Il comitato ha delineato il percorso per l’adozione entro il 31 marzo 2007 del
piano d’azione del governo sulla semplificazione, che rappresenta una novità
per il nostro paese e ci pone in sintonia con le iniziative adottate a livello
internazionale e in particolare dalla Commissione europea.

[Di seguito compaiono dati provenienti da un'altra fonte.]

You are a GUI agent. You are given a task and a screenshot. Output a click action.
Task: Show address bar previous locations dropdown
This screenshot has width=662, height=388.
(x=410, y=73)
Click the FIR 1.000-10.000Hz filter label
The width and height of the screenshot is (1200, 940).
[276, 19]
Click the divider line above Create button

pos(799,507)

In vista del prossimo Consiglio Europeo, il Comitato ha assunto un importante
orientamento relativo alla posizione italiana sul target di riduzione entro il
2012 del 25% degli oneri amministrativi derivanti dalla normativa comunitaria e
ha deciso di fare nostro l’obiettivo proposto dalla Commissione Europea. Il
raggiungimento di questo target, in base a calcoli prudenziali, potrebbe portare
ad un aumento del 1.4% del prodotto interno lordo europeo, e cioè a 150
miliardi di euro nel medio periodo.
Il Ministro Nicolais ha proposto di assumere un ulteriore impegno: ridurre
entro il 2012 almeno del 25 % gli oneri amministrativi per cittadini e imprese
derivanti dalla normativa nazionale.
Il piano d’azione sulla semplificazione – negli aspetti concernenti la
normativa regionale e i procedimenti degli enti locali – sarà costruito sulla
base di un’ampia consultazione e concertazione cui partecipano parti sociali,
Regioni e autonomie locali, con il coordinamento del Ministro per gli Affari
Regionali e le Autonomie Locali, Linda Lanzillotta. In particolare spetterà al
comitato per la semplificazione normativa e amministrativa delle attività delle
regioni e degli enti locali: la semplificazione normativa (testi unici,
taglialeggi); l’individuazione dei l.e.p. (livelli essenziali delle
prestazioni); l’individuazione e la diffusione delle migliori pratiche per i
procedimenti di competenza locale. Il piano dovrà identificare obiettivi,
risultati attesi, tempi e soggetti responsabili per lo svolgimento di ciascuna
azione prevista .
Un ulteriore novità è rappresentata dall’adozione di una logica di
risultato: la riuscita degli interventi non è commisurata al numero di norme
adottate o soppresse, ma alla effettiva riduzione degli oneri e dei tempi. Per
la redazione del piano sono state individuate le seguenti aree:
-
la misurazione e la riduzione degli oneri per i cittadini e le imprese
-
la qualità della regolazione e il taglialeggi il cui coordinamento è stato affidato dal comitato al Ministro dell’Interno o ad un sottosegretario da lui delegato
-
la riduzione e la certezza dei tempi
-
la reingegnerizzazione dei processi
Il Comitato dei Ministri ha deciso di convocare al più presto il tavolo permanente per la semplificazione presso la conferenza Unificata.